> [EXTRACTED MATERIAL]:
## Begin

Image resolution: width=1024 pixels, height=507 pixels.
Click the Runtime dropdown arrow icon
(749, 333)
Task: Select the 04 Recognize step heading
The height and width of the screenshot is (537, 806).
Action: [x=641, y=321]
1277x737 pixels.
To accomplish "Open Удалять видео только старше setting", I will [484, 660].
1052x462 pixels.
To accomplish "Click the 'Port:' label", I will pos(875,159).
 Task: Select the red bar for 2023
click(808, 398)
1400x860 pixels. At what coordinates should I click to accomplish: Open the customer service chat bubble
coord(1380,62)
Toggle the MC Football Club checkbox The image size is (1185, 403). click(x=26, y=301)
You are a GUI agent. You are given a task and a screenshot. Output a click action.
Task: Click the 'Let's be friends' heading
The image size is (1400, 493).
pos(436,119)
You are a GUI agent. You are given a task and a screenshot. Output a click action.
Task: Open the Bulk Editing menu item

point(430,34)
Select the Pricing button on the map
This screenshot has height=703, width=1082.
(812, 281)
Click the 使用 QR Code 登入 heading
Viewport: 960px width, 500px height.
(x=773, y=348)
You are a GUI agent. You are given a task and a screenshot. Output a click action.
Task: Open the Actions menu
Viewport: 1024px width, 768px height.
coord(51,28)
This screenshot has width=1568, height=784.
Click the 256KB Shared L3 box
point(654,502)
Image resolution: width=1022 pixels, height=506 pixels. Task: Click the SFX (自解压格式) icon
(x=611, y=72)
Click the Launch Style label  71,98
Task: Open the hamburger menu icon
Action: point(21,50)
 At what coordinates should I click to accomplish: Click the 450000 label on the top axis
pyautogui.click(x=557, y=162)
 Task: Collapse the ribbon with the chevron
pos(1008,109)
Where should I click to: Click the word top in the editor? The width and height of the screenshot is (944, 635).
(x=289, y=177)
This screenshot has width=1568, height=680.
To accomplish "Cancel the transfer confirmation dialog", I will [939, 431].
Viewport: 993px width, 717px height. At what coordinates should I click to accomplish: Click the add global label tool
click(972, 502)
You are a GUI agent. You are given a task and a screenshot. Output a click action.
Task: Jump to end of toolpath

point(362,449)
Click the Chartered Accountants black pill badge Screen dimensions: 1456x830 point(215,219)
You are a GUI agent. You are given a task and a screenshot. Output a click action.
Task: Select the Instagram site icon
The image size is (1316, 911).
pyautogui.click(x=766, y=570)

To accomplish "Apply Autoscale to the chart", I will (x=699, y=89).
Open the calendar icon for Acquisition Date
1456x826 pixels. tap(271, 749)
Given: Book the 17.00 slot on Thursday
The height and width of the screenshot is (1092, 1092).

## End

> [TASK OBJECTIVE]:
Identify each line in the records that contains the string "heading" and copy it out in full. Treat uppercase and lowercase as different.

> [THE ANSWER]:
Task: Select the 04 Recognize step heading
Task: Click the 'Let's be friends' heading
Click the 使用 QR Code 登入 heading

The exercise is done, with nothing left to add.